A scenario to give to students:
A murder scene is found with two types of blood – that of the victim and that of the murderer. As luck would have it, the unidentified blood has an incredibly rare blood disorder, only found in 1 in every million men. The capital and surrounding areas have a population of 20 million – and the police are sure the murderer is from the capital. The police have already started cataloging all citizens’ blood types for their new super crime-database. They already have nearly 1 million male samples in there – and bingo – one man, Mr XY, is a match. He is promptly marched off to trial, there is no other evidence, but the jury are told that the odds are 1 in a million that he is innocent. He is duly convicted. The question is, how likely is it that he did not commit this crime?

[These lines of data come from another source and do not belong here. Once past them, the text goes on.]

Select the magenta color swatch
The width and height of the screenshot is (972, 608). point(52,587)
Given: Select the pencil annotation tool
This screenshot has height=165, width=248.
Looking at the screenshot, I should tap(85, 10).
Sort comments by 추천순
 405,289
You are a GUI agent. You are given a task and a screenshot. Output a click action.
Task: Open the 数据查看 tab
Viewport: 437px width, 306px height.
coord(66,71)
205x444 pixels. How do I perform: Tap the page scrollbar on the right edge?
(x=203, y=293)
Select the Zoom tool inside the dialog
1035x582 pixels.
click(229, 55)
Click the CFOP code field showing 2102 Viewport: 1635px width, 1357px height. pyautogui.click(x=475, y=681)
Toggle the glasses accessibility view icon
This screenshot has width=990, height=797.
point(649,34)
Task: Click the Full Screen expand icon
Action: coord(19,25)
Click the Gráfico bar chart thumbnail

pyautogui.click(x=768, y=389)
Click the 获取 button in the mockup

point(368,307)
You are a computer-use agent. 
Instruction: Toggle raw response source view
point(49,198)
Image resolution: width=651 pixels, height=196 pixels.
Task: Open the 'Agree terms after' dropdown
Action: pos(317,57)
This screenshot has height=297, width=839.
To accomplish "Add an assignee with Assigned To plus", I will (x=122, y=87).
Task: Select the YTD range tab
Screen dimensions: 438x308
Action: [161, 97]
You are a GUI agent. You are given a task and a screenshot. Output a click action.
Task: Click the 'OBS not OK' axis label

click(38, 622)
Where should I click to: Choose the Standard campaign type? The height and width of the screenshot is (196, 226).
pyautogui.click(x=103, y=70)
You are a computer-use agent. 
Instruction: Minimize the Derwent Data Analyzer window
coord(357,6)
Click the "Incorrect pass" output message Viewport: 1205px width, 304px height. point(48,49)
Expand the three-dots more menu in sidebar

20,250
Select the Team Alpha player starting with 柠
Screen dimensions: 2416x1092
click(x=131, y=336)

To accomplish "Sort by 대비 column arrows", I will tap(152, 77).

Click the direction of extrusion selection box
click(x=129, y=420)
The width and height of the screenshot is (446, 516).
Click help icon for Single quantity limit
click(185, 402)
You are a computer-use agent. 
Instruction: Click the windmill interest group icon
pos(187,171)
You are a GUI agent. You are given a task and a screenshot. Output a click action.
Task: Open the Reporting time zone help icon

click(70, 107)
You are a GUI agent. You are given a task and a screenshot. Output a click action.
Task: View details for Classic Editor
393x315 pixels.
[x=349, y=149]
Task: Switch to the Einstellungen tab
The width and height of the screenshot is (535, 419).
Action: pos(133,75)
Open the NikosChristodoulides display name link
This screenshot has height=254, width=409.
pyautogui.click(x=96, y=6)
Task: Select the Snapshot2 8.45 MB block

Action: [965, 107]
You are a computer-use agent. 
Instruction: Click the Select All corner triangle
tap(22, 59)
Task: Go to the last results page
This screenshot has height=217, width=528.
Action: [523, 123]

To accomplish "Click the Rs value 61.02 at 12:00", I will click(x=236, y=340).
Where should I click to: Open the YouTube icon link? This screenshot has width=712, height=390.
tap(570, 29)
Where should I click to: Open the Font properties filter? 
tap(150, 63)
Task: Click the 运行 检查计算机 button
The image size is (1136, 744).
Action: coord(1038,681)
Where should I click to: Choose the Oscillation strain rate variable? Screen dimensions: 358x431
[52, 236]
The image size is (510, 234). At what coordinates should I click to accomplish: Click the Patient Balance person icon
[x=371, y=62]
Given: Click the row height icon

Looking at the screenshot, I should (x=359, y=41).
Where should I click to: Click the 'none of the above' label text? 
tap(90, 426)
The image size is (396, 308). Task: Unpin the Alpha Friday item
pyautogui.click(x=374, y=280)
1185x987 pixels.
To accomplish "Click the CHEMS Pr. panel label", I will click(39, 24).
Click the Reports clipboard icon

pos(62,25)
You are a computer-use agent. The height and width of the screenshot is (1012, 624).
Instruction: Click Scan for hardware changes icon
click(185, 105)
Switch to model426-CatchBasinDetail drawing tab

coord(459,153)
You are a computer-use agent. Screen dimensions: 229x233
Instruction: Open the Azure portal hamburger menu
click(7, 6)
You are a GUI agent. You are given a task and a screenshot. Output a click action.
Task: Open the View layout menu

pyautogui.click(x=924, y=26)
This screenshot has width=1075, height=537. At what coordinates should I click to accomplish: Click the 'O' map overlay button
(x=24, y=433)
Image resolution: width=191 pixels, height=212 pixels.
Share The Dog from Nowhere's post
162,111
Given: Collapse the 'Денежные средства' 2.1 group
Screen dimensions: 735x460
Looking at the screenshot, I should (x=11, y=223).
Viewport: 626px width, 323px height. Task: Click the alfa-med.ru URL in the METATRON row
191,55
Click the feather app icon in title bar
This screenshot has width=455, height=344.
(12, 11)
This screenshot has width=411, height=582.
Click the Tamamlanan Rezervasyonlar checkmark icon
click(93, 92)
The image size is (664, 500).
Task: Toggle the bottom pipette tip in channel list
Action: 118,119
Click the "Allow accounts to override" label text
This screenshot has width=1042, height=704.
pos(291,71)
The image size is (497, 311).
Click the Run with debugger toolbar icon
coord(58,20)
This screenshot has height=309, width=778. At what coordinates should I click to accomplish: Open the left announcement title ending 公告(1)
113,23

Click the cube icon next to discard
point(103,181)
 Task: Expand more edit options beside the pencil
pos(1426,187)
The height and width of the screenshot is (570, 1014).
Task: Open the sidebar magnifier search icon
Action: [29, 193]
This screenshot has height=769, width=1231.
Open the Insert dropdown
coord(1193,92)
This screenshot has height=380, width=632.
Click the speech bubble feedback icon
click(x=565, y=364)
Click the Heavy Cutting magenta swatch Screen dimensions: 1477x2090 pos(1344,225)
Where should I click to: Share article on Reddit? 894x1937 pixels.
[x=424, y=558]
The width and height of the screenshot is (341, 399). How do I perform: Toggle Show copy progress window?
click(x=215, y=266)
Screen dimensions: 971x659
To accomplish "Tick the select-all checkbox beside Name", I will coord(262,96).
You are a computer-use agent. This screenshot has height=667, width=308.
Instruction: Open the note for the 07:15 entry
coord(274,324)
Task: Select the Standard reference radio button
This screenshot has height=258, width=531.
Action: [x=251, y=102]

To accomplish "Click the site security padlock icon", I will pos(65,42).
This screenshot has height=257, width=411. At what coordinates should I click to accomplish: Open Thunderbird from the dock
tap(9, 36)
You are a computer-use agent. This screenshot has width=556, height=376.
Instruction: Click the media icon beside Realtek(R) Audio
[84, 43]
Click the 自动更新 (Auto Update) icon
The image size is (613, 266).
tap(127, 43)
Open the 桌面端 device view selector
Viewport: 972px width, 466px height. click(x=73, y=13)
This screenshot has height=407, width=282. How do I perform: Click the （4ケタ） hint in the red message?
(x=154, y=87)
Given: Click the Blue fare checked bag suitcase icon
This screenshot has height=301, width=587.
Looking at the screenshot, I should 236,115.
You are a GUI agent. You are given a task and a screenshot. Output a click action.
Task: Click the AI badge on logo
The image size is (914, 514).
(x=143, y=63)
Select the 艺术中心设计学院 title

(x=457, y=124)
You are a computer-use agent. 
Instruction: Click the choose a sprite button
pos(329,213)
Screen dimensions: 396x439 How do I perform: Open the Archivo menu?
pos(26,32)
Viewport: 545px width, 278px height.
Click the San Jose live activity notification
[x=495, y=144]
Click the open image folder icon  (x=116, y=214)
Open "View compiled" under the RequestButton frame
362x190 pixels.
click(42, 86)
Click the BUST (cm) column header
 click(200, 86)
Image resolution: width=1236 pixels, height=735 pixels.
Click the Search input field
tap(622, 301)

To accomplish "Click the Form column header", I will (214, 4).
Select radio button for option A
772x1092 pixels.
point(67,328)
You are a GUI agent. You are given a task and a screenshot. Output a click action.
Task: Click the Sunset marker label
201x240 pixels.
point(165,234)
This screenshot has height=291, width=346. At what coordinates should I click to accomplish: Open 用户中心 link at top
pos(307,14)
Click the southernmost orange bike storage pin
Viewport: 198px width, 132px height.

We can be around 90% confident that he did not commit this crime. Assuming that there are approximately 10 million men in the capital, then were everyone cataloged on the database we would have on average 10 positive matches. Given that there is no other evidence, it is therefore likely that he is only a 1 in 10 chance of being guilty. Even though P(Fail Test/Innocent) = 1/1,000,000, P(Innocent/Fail test) = 9/10.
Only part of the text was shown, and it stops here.